EXCERPTED TEXT:
----
7:30 pm (Berwick Academy)

 The incredible tale of a young girl captured in Wells, Maine, and taken to Canada in 1703, never to return, will be presented by author Dr. Ann Little at our monthly lecture at the Berwick Academy Arts Center. “The Many Captivities of Esther Wheelwright: Communities in the Northeast Borderlands” is open to the public. Admission is free with donations are gratefully accepted.  

Born and raised to age 7, Esther Wheelwright (1696-1780) was captured by the Wabanaki and taught to live as a native girl. Enrolled in a convent school in Quebec City at age 12, she eventually became Mother Superior of the Ursuline order. 

Dr. Little will explore Wheelwright's story and what it reveals about three cultures that defined the colonial era. She is the author of two books focused on women in New England’s early history, including The Many Captivities of Esther Wheelwright, recently published by Yale University Press. She is an associate professor of history at Colorado State University and received the David and Dana Dornsife Fellowship from the Huntington Library in California to pursue her research in 2014.

"Wheelwright’s story is an astonishing personal account of a life transformed by three cultures that defined the colonial era,” said Nina Maurer, consulting curator for the Old Berwick Historical Society.
----
Records from a collection:
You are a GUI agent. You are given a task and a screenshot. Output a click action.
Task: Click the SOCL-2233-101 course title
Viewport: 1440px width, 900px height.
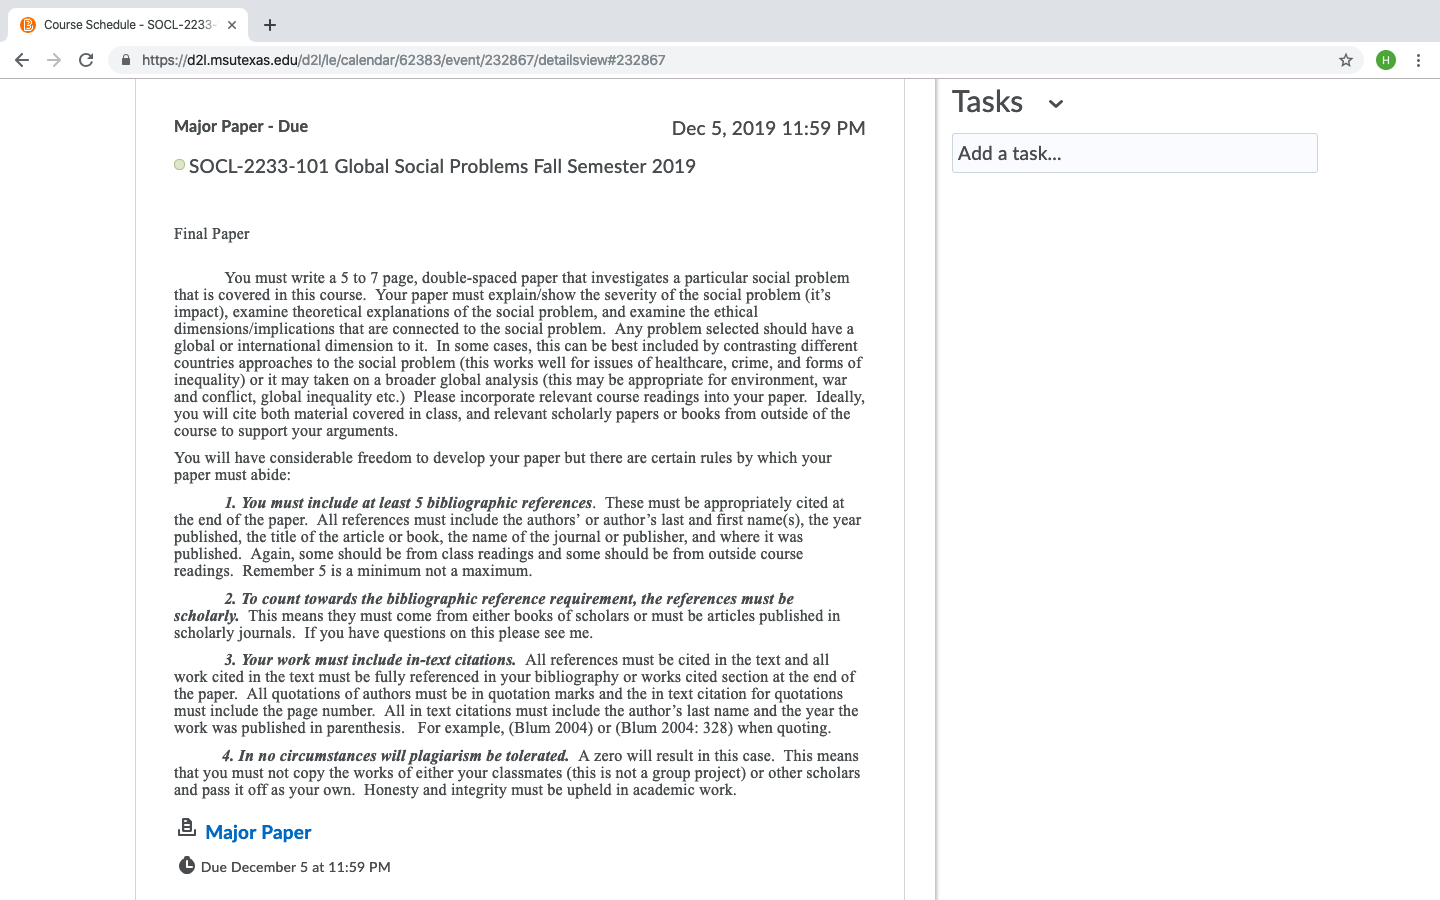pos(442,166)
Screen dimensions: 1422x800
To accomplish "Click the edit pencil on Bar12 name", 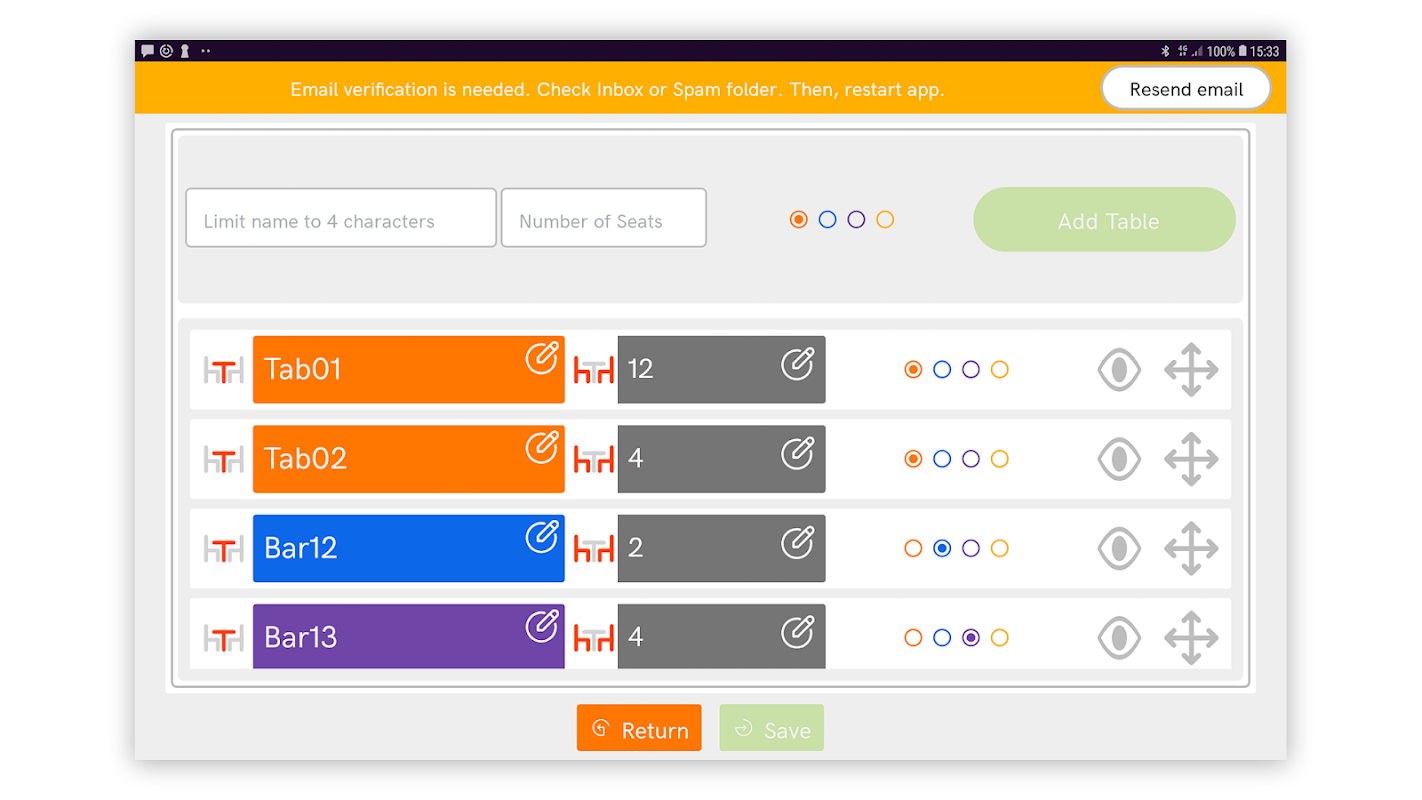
----
TO DO:
1. Reproduce the lecture announcement word for word from "7:30 pm (Berwick" up to and including "the Ursuline order.".
2. Write out every line of the rows exactly as they stand, leaving out the pictures.

RESPONSE LIST:
1.
7:30 pm (Berwick Academy)

 The incredible tale of a young girl captured in Wells, Maine, and taken to Canada in 1703, never to return, will be presented by author Dr. Ann Little at our monthly lecture at the Berwick Academy Arts Center. “The Many Captivities of Esther Wheelwright: Communities in the Northeast Borderlands” is open to the public. Admission is free with donations are gratefully accepted.  

Born and raised to age 7, Esther Wheelwright (1696-1780) was captured by the Wabanaki and taught to live as a native girl. Enrolled in a convent school in Quebec City at age 12, she eventually became Mother Superior of the Ursuline order.

2.
You are a GUI agent. You are given a task and a screenshot. Output a click action.
Task: Click the SOCL-2233-101 course title
Viewport: 1440px width, 900px height.
pos(442,166)
Screen dimensions: 1422x800
To accomplish "Click the edit pencil on Bar12 name", 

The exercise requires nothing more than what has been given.